After finally convincing this rude individual I'm not the guy he was looking for, I called my mom and told her I wasn't going to be arrested. You see, this isn't the first time I've been wanted in Grand Forks County...

My junior year of college i found out that I was the prime suspect in a large marijuana growing operation. My dad had recently bought the final remaining acres of the home quarter that he grew up on. It's about 25 acres nestled in the Turtle River Valley. Apparently, the person who bought the house across the road from the land had found a large patch of the wacky weed growing in a remote corner of the property. (I've often wondered why we didn't have him arrested for trespassing).

I was a college kid, therefore it was my weed of course. $750,000 worth in street value is what I'm told. It was a big deal...DEA helicopters and the whole shebang. My reaction?

"I've got $750k in marijuana...but I've got $20k in student loans? Yeah, I confess...it MUST be mine"

6.20.2006

The End Is Near

I recently had one of those defining moments when you realize that you're old.
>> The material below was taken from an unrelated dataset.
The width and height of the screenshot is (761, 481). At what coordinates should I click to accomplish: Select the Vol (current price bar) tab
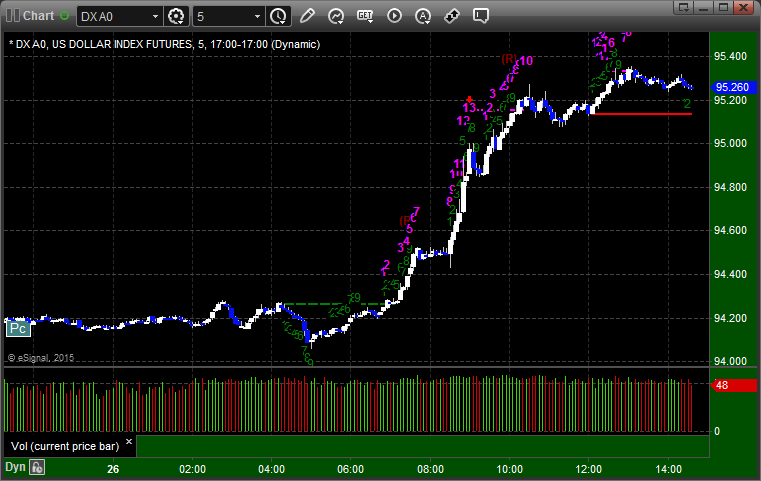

Now, I've had many. Usually they involve me feeling like a dirty old man...or being told that I'm a dirty old man.

I decided I needed to pick up a new pair of flip flops on my way to the gym on Saturday so I swung into Kohls to grab a pair of Adidas sandals. To my delight I found that they had a new style that was basically what I've always wanted. A pair of flip flops that if you step in water, they have mesh in the sole and the water just runs back out. I thought to myself "Wow, I whould buy like 5 pairs so I always have some". Then I realized I was thinking like a 60 year old. The next thing you know I'll be out buying a new pair of pants and think the same thing when I find an uber comfortable pair. I'm scared.

Hope you enjoy the picture that brings together two of my three favorite shows as a kid. Replace Hasselhoff with Daisy Duke and it'd be perfect. (I'm only part German...so I don't have quite the David Hasselhoff fascination that most Germans do.)

6.09.2006

No Bacon in my Meat Combo?!

I've come to the realization that there is no job out there that is going to ever keep 100% of my attention. I'm destined to start losing interest after about two years. I'm not sure whether to blame it on my Adult ADD or the fact that I wasn't meant to do this kind of work. There are just too many jobs out there that really don't allow you to learn anything new. They expect you to be continuously learning, but you're supposed to do that on the little free time they give you and not during your normal "40" hour week. Heck, the only reason I work is so that I can afford to do the things I like to do when I'm not at work...

This was a big week. I "celebrated" the 3 year anniversary of my decision to move back to North Dakota. In fact, I celebrated it by nearly removing my foot when I made the mistake of taking the mountain bike out with flip-flops on. I guess I'll never make that mistake again...but only after the skin on all of my toes grow back, the swelling goes down and I can actually wear shoes.

RibFest was also going on in town this week. I went with the meat combo. It's the way it should be...no slaw, no potato salad, no beans...all your side dishes are a different meat. However, how can you have all that meat and not have any bacon? Tonight's entertainment out there is Styx... Wow. I'll leave it at that...and include my favorite picture from a trip I took to Vegas.